Add your layout to the default list so you can cycle to it:

tag.connect_signal("request::default_layouts", function()
awful.layout.append_default_layouts({
awful.layout.suit.tile,
awful.layout.suit.floating,
awful.layout.suit.max,
my_max, -- your layout is now in the cycle
})
end)

Or set it directly on a tag:

-- Set on a specific tag
local t = awful.screen.focused().selected_tag
t.layout = my_max

-- Set when creating tags
awful.tag({ "1", "2", "3" }, s, my_max)

Press your layout-cycle keybinding (default: Mod4+Space) to cycle through layouts and confirm yours appears.

Read the Workarea

The p.workarea table gives you the usable screen rectangle. Wibars, struts, and screen padding are already subtracted:

local wa = p.workarea
-- wa.x, wa.y = top-left corner
-- wa.width = usable width
-- wa.height = usable height

You do not need to subtract borders or gaps. The compositor applies those after your arrange function returns.

A Practical Example: Centered Column

This layout arranges all clients in a centered column at 60% of the screen width, splitting the height evenly:

local centered_column = {
name = "centered_column",
arrange = function(p)
local wa = p.workarea
local n = #p.clients
if n == 0 then return end

local col_width = math.floor(wa.width * 0.6)
local col_x = wa.x + math.floor((wa.width - col_width) / 2)
local client_height = math.floor(wa.height / n)

for i, c in ipairs(p.clients) do
p.geometries[c] = {
x = col_x,
y = wa.y + (i - 1) * client_height,
width = col_width,
height = client_height,
}
end
end,
}

With three clients on a 1920x1080 screen (after a 30px wibar), each window would be 1152px wide, centered horizontally, and 350px tall stacked vertically.

Using Tag Properties

Layouts can read properties from p.tag to let users control behavior at runtime. The most common are master_count and master_width_factor. See Master and Stack for what each property does.

Here is the centered column layout extended to support a primary/secondary split:

local centered_split = {
name = "centered_split",
arrange = function(p)
local wa = p.workarea
local n = #p.clients
if n == 0 then return end

local nmaster = math.min(p.tag.master_count, n)
local nstack = n - nmaster
local mwfact = p.tag.master_width_factor

-- Master column: centered, takes mwfact of width
local master_w = math.floor(wa.width * mwfact)
local master_x = wa.x + math.floor((wa.width - master_w) / 2)

for i = 1, nmaster do
local h = math.floor(wa.height / nmaster)
p.geometries[p.clients[i]] = {
x = master_x,
y = wa.y + (i - 1) * h,
width = master_w,
height = h,
}
end

-- Stack: fill the full width below the master
if nstack > 0 then
local stack_h = math.floor(wa.height / nstack)
for i = 1, nstack do
p.geometries[p.clients[nmaster + i]] = {
x = wa.x,
y = wa.y + (i - 1) * stack_h,
width = wa.width,
height = stack_h,
}
end
end
end,
}

Users can now adjust the split with the standard keybindings: Mod4+l / Mod4+h to change master_width_factor, Mod4+Shift+l / Mod4+Shift+h to change master_count.

Skipping Gaps

Add a skip_gap function when gaps don't make sense for your layout. The compositor calls skip_gap(nclients, tag) before applying useless_gap. Return true to suppress gaps.

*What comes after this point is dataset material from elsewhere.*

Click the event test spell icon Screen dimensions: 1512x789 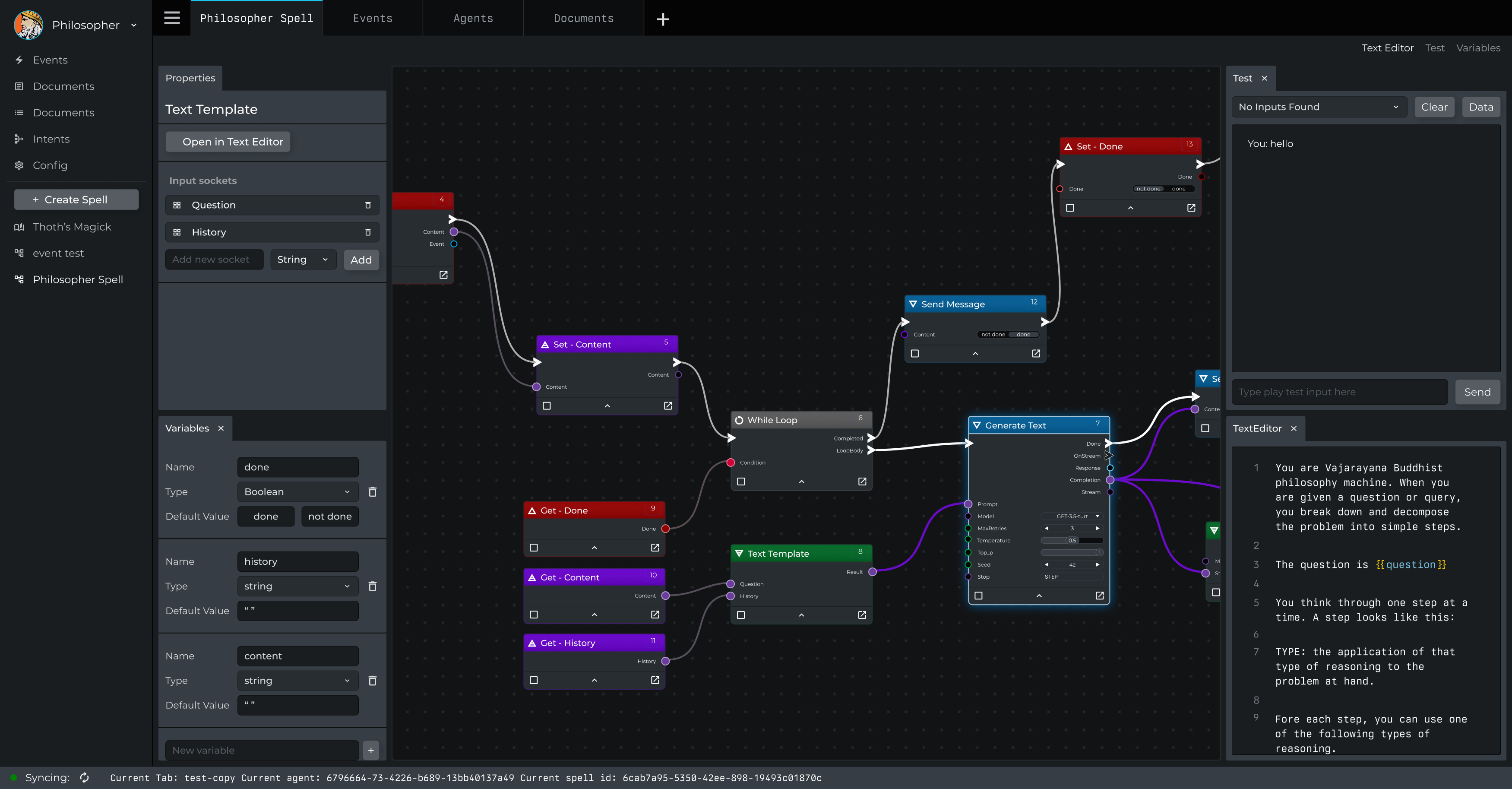(x=18, y=253)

my_max.skip_gap = function(nclients, tag)
return true -- max layout: clients overlap, gaps are meaningless
end

For layouts where a single client fills the screen, skip the gap only when there is one client:

centered_column.skip_gap = function(nclients, tag)
return nclients == 1
end

Tips

  • Keep arrange pure. Only write to p.geometries. Do not call c:geometry(), emit signals, or produce other side effects.
  • Handle zero clients. p.clients can be empty. Return early with if #p.clients == 0 then return end.
  • Force a re-layout. Call awful.layout.arrange(screen) during development to trigger your layout without opening/closing windows.
  • Use math.floor. Pixel coordinates must be integers. Rounding errors from division can cause 1px gaps or overlaps.
  • Test edge cases. Try your layout with 1 client, 2 clients, and many clients. Resize the screen. Change master_count and master_width_factor to values you didn't expect.